* [Metin bölümü]
# # # #

TEMYİZ EDENİN İDDİALARI : Davalı idare tarafından, davacı hakkında Cumhurbaşkanına hakaret eylemi nedeniyle tesis edilen kınama cezası üzerine 657 sayılı Devlet Memurları Kanunu’nun 56. maddesi uyarınca sözleşmesinin feshedilmesine ilişkin dava konusu işlemin hukuka uygun olduğu, bu nedenle ısrar kararının bozulmasına karar verilmesi gerektiği ileri sürülmektedir.

KARŞI TARAFIN SAVUNMASI : Davacı tarafından, ... Bölge İdare Mahkemesi ... İdari Dava Dairesince verilen ısrar kararının usul ve hukuka uygun bulunduğu ve temyiz dilekçesinde öne sürülen nedenlerin, kararın bozulmasını gerektirecek nitelikte olmadığı belirtilerek temyiz isteminin reddi gerektiği savunulmuştur.

DANIŞTAY TETKİK HÂKİMİ … DÜŞÜNCESİ : 2577 sayılı İdari Yargılama Usulü Kanunu'nun 2. maddesinde, "İdari işlemler hakkında yetki, şekil, sebep, konu ve maksat yönlerinden biri ile hukuka aykırı olduklarından dolayı iptalleri için menfaatleri ihlal edilenler tarafından açılan iptal davaları.." hükmüne yer verilmiştir.

# # # #

* [Yapılacak iş] Yukarıdaki yargı metnine göre şu ifadeler doğru mu: (a) Temyiz eden taraf, ısrar kararının bozulmasını istemektedir. (b) Davacı hakkında tesis edilen disiplin cezası uyarma cezasıdır. (c) Karşı taraf, temyiz isteminin kabul edilmesini savunmaktadır. Her biri için evet ya da hayır deyin ve sonucu belirleyen sözcükleri metinden aynen alıntılayın.

* [Kaynak veriler]

# # # #

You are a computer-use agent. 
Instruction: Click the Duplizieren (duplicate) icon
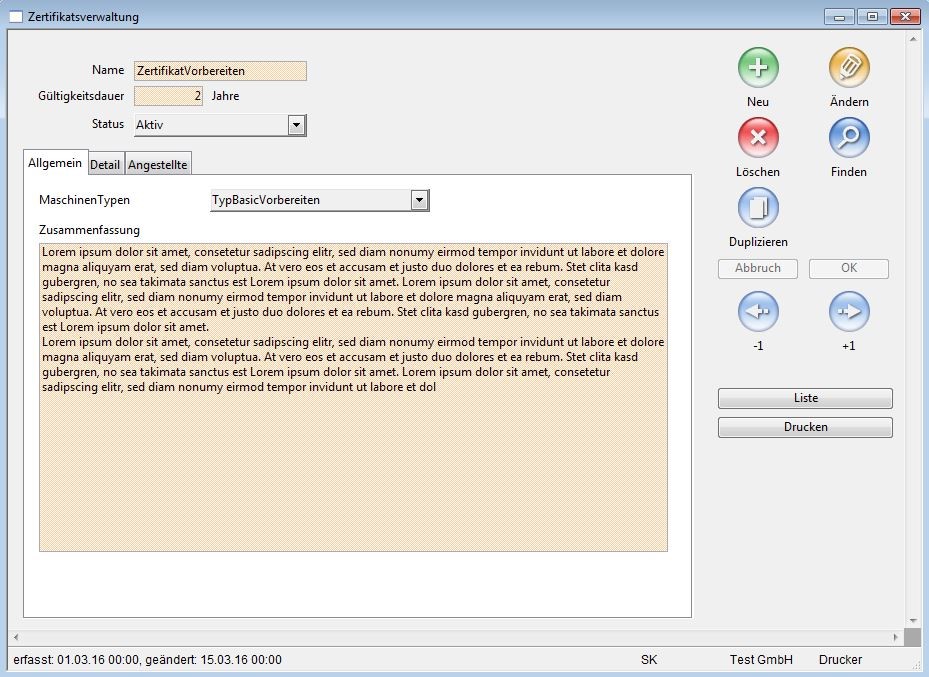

# # # #

* [Tam çıktı]
(a) Evet: "bu nedenle ısrar kararının bozulmasına karar verilmesi gerektiği ileri sürülmektedir"
(b) Hayır: "kınama cezası"
(c) Hayır: "temyiz isteminin reddi gerektiği savunulmuştur"